+++ Records for the exercise

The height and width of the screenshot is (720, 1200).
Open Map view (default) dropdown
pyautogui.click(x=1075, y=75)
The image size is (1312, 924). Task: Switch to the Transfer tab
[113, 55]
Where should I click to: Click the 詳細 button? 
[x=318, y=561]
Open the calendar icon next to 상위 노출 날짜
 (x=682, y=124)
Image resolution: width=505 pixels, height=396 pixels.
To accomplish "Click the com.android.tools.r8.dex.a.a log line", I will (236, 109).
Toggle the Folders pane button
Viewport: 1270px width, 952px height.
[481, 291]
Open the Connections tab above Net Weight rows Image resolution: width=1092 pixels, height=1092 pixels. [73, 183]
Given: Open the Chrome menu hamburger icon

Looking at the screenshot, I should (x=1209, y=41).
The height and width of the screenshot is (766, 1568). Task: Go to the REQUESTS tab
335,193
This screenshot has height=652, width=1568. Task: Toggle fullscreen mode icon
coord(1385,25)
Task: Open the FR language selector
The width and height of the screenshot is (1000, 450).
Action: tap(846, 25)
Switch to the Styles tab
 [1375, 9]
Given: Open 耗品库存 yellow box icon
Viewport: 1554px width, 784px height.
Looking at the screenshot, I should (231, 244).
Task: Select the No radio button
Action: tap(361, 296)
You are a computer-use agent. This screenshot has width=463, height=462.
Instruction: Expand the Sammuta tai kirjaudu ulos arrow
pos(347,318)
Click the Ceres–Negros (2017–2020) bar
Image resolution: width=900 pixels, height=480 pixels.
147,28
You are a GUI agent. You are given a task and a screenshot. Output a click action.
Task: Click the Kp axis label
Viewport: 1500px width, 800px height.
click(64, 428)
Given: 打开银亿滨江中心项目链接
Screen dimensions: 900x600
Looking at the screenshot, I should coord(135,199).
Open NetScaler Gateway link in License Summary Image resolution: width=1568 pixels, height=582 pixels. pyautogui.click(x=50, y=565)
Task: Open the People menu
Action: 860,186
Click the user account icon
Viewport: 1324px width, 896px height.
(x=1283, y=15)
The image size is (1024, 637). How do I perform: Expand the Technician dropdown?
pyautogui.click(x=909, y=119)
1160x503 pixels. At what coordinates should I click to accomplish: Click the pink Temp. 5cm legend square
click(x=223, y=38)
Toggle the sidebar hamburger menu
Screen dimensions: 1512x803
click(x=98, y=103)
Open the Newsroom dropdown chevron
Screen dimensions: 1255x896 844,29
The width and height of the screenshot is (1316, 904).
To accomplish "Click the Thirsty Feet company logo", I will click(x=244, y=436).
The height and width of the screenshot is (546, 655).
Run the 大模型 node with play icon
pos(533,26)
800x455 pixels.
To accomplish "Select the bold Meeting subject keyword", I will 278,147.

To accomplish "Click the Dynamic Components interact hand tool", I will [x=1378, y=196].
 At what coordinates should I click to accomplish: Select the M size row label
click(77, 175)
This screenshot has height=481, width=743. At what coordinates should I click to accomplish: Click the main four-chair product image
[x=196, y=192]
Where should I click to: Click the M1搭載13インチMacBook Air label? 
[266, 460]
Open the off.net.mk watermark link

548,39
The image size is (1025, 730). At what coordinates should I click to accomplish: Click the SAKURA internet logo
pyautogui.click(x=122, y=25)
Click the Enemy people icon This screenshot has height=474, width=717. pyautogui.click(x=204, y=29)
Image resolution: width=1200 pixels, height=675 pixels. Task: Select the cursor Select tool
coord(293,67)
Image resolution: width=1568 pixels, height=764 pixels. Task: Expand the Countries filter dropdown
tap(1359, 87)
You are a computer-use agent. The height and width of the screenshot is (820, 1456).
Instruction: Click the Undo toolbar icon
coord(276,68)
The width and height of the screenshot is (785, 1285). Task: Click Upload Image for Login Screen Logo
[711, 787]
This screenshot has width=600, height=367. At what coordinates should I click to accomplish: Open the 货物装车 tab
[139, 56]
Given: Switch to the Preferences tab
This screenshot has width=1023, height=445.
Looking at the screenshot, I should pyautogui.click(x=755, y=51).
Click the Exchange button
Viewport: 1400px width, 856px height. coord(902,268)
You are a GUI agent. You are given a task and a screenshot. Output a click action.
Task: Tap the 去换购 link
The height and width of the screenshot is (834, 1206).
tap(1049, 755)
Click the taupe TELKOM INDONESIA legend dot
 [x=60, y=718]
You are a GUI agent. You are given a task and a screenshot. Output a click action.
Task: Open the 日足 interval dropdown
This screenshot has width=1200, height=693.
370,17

++++++

Task to carry out: Starting with the line with "This screenshot has height=652, width=1568." above and going on through the line with "The width and height of the screenshot is (1316, 904).", transcribe every line exactly, both ends included, and add nothing.

Task response:
This screenshot has height=652, width=1568. Task: Toggle fullscreen mode icon
coord(1385,25)
Task: Open the FR language selector
The width and height of the screenshot is (1000, 450).
Action: tap(846, 25)
Switch to the Styles tab
 [1375, 9]
Given: Open 耗品库存 yellow box icon
Viewport: 1554px width, 784px height.
Looking at the screenshot, I should (231, 244).
Task: Select the No radio button
Action: tap(361, 296)
You are a computer-use agent. This screenshot has width=463, height=462.
Instruction: Expand the Sammuta tai kirjaudu ulos arrow
pos(347,318)
Click the Ceres–Negros (2017–2020) bar
Image resolution: width=900 pixels, height=480 pixels.
147,28
You are a GUI agent. You are given a task and a screenshot. Output a click action.
Task: Click the Kp axis label
Viewport: 1500px width, 800px height.
click(64, 428)
Given: 打开银亿滨江中心项目链接
Screen dimensions: 900x600
Looking at the screenshot, I should coord(135,199).
Open NetScaler Gateway link in License Summary Image resolution: width=1568 pixels, height=582 pixels. pyautogui.click(x=50, y=565)
Task: Open the People menu
Action: 860,186
Click the user account icon
Viewport: 1324px width, 896px height.
(x=1283, y=15)
The image size is (1024, 637). How do I perform: Expand the Technician dropdown?
pyautogui.click(x=909, y=119)
1160x503 pixels. At what coordinates should I click to accomplish: Click the pink Temp. 5cm legend square
click(x=223, y=38)
Toggle the sidebar hamburger menu
Screen dimensions: 1512x803
click(x=98, y=103)
Open the Newsroom dropdown chevron
Screen dimensions: 1255x896 844,29
The width and height of the screenshot is (1316, 904).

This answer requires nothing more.